▶ [Goal of the exercise]: Nothing but the lines from the start of the entries through the line containing "Task: Click the Bitcoin" should appear in the answer, each given exactly.

------ Data supplied ------

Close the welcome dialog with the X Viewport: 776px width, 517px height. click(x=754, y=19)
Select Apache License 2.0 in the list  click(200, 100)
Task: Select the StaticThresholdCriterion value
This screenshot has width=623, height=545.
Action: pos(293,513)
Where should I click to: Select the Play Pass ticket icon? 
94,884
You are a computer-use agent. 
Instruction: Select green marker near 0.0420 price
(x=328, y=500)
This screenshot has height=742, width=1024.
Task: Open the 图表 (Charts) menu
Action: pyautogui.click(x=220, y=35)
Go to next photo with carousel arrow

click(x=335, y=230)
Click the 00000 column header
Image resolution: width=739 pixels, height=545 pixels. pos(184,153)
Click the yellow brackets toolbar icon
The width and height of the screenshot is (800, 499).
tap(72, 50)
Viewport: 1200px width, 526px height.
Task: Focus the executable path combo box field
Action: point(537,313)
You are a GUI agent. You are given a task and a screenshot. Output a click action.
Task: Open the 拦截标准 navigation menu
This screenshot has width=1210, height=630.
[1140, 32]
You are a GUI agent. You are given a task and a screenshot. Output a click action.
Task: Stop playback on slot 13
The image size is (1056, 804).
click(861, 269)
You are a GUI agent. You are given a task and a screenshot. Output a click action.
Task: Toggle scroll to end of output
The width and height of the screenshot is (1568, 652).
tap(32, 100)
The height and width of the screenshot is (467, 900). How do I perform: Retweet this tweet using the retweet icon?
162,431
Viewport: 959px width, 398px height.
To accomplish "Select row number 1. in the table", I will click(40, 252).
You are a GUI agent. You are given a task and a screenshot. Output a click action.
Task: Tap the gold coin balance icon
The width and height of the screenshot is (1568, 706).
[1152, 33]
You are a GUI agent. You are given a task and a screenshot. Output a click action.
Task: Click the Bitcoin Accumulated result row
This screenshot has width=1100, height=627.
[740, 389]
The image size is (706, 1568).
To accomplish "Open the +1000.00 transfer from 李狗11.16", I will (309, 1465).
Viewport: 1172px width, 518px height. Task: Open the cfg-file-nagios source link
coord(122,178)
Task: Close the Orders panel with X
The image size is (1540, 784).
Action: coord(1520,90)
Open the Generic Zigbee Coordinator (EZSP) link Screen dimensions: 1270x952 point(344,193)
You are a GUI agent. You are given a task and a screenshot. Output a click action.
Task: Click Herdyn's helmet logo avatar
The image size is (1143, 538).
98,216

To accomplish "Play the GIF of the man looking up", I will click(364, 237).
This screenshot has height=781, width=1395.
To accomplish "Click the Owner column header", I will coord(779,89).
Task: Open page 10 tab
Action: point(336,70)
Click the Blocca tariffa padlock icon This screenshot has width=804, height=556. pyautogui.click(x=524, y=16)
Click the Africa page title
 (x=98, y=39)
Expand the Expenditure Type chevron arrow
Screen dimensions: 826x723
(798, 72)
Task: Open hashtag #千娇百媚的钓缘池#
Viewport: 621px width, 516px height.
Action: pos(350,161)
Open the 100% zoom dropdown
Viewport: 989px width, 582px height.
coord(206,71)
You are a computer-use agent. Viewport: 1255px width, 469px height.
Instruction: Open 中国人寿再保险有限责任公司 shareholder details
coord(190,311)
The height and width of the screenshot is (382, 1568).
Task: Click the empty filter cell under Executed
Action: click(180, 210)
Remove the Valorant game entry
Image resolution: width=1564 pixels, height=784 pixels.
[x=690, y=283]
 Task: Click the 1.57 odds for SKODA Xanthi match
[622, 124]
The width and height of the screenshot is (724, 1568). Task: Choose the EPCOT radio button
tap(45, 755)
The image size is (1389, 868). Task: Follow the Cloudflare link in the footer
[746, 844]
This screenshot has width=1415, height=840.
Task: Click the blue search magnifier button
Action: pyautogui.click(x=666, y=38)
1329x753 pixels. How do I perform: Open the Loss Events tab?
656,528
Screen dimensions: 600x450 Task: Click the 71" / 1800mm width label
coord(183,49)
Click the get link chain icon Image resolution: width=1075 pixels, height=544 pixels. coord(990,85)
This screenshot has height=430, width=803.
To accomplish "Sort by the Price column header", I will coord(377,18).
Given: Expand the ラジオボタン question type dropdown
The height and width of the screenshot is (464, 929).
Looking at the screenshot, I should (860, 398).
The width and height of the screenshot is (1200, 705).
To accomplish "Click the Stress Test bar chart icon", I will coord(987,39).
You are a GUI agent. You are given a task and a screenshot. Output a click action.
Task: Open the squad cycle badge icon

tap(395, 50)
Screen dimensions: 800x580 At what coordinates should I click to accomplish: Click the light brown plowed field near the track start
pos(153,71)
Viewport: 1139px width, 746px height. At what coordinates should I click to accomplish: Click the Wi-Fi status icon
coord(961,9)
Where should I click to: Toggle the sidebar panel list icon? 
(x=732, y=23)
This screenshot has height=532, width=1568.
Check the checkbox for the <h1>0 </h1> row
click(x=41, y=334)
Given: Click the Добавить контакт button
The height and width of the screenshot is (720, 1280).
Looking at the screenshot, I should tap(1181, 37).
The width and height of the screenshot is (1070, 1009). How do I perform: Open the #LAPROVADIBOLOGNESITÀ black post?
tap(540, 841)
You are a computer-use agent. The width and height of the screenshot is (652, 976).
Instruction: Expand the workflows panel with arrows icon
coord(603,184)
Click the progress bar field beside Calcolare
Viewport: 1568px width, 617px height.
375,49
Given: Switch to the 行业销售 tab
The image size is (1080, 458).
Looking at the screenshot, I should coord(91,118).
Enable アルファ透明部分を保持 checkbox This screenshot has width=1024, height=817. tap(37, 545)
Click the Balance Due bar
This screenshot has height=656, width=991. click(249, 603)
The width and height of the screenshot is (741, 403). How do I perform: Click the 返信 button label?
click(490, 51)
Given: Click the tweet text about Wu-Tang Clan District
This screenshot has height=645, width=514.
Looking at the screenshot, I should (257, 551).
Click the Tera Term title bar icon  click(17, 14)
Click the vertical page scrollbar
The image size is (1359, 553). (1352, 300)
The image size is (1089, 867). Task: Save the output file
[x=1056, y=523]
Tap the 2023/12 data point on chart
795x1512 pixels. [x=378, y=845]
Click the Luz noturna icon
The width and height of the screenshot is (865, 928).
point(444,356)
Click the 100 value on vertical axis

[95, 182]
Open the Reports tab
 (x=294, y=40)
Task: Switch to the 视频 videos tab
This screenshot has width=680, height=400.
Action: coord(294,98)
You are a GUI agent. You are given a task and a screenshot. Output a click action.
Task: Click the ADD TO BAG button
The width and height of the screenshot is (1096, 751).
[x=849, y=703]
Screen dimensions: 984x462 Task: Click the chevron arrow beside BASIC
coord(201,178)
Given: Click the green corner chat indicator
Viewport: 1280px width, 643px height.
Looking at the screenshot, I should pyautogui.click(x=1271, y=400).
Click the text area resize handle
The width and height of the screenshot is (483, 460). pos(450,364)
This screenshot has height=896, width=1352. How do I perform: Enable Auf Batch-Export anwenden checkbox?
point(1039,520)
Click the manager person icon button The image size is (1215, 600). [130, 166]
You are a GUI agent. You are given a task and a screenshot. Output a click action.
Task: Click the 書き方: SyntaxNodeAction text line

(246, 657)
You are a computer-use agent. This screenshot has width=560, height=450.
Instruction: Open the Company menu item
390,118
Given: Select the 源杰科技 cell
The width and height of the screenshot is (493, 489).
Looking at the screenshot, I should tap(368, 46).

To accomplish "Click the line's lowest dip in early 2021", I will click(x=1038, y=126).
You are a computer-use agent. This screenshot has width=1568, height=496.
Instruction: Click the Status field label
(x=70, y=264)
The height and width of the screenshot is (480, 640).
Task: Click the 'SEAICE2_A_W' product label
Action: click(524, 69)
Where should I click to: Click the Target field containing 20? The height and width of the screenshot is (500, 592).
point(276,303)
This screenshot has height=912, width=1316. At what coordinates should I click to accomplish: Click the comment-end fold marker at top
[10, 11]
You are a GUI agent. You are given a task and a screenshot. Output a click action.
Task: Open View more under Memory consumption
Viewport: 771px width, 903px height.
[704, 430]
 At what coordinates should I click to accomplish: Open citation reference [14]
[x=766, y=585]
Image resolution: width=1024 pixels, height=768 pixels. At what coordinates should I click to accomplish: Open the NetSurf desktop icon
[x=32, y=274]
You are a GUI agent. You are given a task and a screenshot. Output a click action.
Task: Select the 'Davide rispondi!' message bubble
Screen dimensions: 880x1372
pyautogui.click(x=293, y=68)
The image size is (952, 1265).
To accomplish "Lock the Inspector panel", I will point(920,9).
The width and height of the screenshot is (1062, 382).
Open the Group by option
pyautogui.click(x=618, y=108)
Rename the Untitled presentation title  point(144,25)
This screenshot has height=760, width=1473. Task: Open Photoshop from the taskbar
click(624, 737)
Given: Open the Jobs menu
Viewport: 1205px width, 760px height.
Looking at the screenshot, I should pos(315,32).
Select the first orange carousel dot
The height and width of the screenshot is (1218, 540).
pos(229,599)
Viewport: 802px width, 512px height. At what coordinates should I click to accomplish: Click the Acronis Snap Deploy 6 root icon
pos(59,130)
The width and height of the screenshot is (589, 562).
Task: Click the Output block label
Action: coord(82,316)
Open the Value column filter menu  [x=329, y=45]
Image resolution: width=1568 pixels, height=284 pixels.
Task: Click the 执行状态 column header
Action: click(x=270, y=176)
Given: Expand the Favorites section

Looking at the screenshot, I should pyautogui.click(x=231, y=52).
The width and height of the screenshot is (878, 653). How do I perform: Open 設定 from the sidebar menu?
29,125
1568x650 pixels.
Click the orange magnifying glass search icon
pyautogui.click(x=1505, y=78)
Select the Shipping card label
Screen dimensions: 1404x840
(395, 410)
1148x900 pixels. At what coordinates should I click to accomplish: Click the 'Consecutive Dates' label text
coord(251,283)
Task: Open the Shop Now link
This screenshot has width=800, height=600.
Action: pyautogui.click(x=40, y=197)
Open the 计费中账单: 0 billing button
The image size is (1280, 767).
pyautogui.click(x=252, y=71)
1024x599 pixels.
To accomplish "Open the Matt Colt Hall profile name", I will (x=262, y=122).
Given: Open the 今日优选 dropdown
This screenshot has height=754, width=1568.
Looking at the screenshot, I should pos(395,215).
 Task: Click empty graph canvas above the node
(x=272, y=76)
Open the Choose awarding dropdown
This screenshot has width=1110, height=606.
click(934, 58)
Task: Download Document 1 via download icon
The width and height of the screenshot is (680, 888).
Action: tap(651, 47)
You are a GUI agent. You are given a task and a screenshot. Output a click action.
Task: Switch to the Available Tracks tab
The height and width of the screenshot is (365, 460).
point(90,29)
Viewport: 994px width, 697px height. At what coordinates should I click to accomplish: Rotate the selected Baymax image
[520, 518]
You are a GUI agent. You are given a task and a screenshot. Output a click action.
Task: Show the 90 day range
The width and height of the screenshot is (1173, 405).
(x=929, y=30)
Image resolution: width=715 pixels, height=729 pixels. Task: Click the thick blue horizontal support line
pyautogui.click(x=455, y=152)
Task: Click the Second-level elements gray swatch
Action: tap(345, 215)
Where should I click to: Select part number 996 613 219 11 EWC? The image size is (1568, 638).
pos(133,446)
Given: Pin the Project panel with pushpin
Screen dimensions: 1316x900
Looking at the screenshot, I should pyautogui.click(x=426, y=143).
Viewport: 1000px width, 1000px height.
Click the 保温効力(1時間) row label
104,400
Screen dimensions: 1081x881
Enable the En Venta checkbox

------

▶ [Task output]:
Close the welcome dialog with the X Viewport: 776px width, 517px height. click(x=754, y=19)
Select Apache License 2.0 in the list  click(200, 100)
Task: Select the StaticThresholdCriterion value
This screenshot has width=623, height=545.
Action: pos(293,513)
Where should I click to: Select the Play Pass ticket icon? 
94,884
You are a computer-use agent. 
Instruction: Select green marker near 0.0420 price
(x=328, y=500)
This screenshot has height=742, width=1024.
Task: Open the 图表 (Charts) menu
Action: pyautogui.click(x=220, y=35)
Go to next photo with carousel arrow

click(x=335, y=230)
Click the 00000 column header
Image resolution: width=739 pixels, height=545 pixels. pos(184,153)
Click the yellow brackets toolbar icon
The width and height of the screenshot is (800, 499).
tap(72, 50)
Viewport: 1200px width, 526px height.
Task: Focus the executable path combo box field
Action: point(537,313)
You are a GUI agent. You are given a task and a screenshot. Output a click action.
Task: Open the 拦截标准 navigation menu
This screenshot has width=1210, height=630.
[1140, 32]
You are a GUI agent. You are given a task and a screenshot. Output a click action.
Task: Stop playback on slot 13
The image size is (1056, 804).
click(861, 269)
You are a GUI agent. You are given a task and a screenshot. Output a click action.
Task: Toggle scroll to end of output
The width and height of the screenshot is (1568, 652).
tap(32, 100)
The height and width of the screenshot is (467, 900). How do I perform: Retweet this tweet using the retweet icon?
162,431
Viewport: 959px width, 398px height.
To accomplish "Select row number 1. in the table", I will click(40, 252).
You are a GUI agent. You are given a task and a screenshot. Output a click action.
Task: Tap the gold coin balance icon
The width and height of the screenshot is (1568, 706).
[1152, 33]
You are a GUI agent. You are given a task and a screenshot. Output a click action.
Task: Click the Bitcoin Accumulated result row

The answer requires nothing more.